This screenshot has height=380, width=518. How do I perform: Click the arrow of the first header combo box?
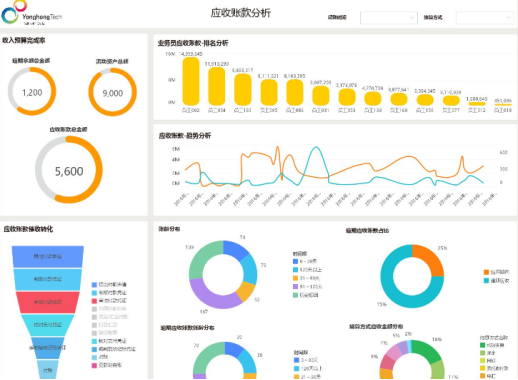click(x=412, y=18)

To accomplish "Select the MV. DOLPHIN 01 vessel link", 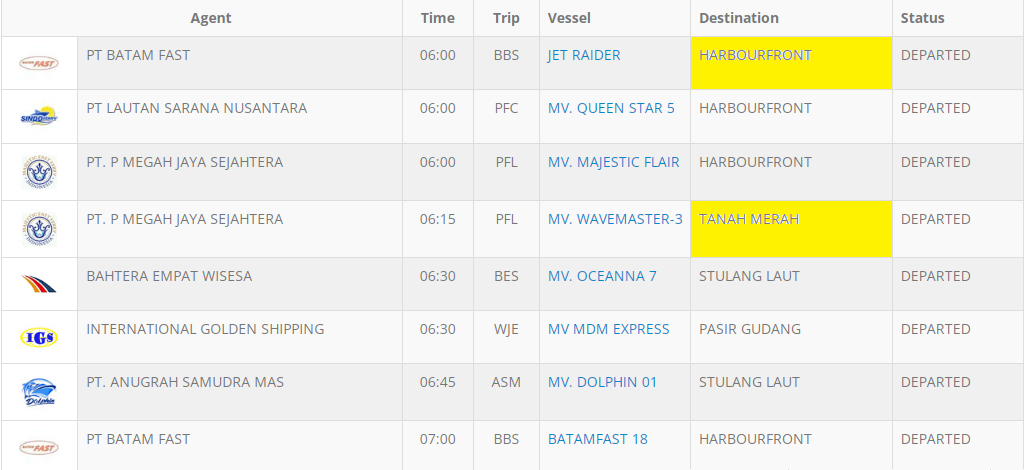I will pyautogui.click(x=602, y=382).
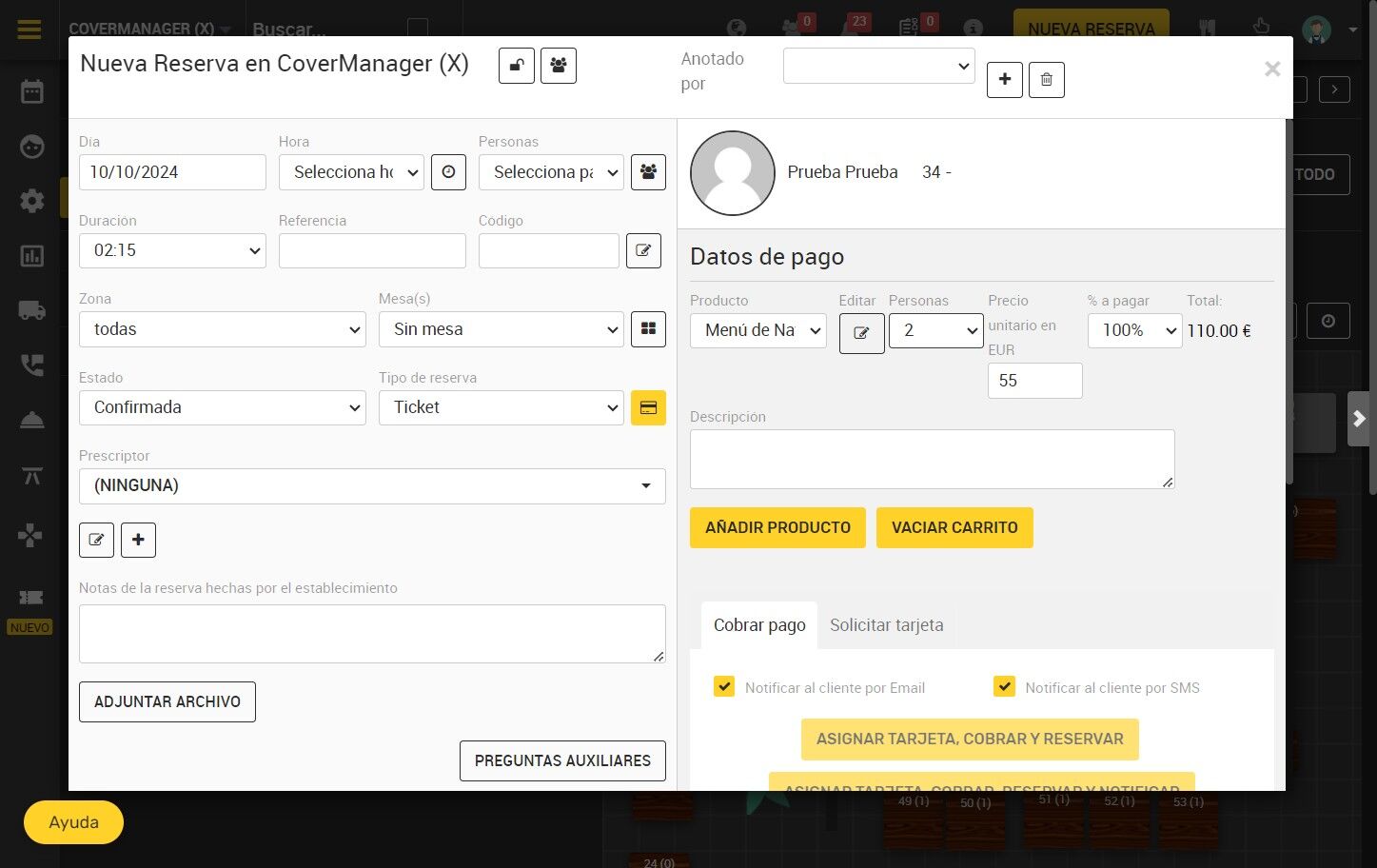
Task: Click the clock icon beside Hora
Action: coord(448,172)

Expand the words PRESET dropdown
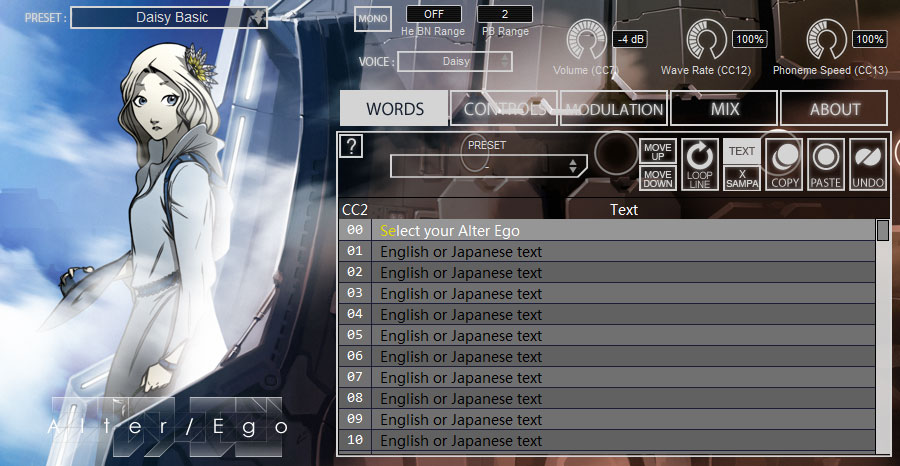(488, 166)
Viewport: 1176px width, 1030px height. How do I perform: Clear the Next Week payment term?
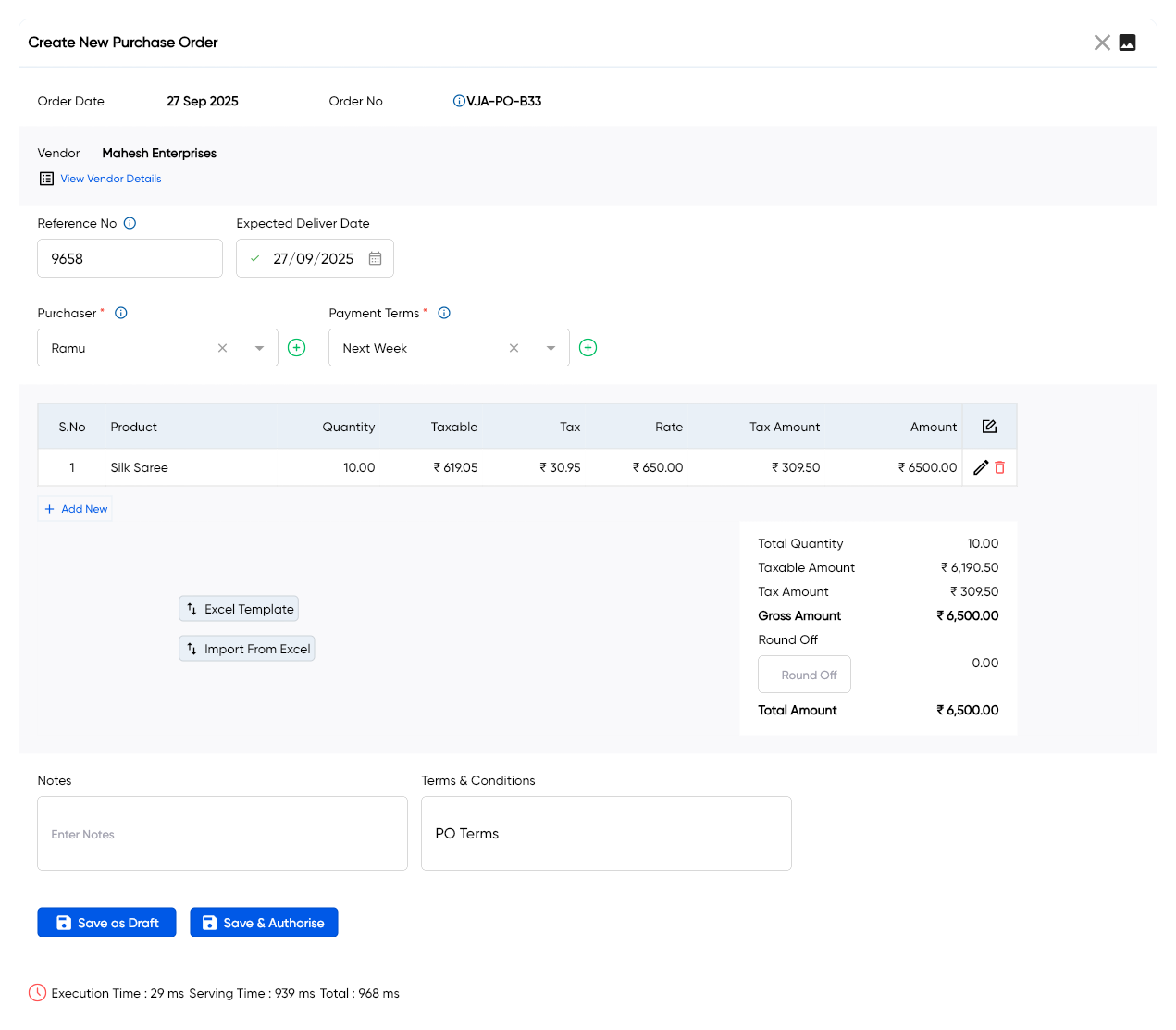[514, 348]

**ASSIGNMENT:**
Everything from the line holding "Expand the words PRESET dropdown" to the close of the records should be written out exactly, both ends included, with pictures omitted.

**EXERCISE RESPONSE:**
Expand the words PRESET dropdown
(488, 166)
Viewport: 1176px width, 1030px height. How do I perform: Clear the Next Week payment term?
[514, 348]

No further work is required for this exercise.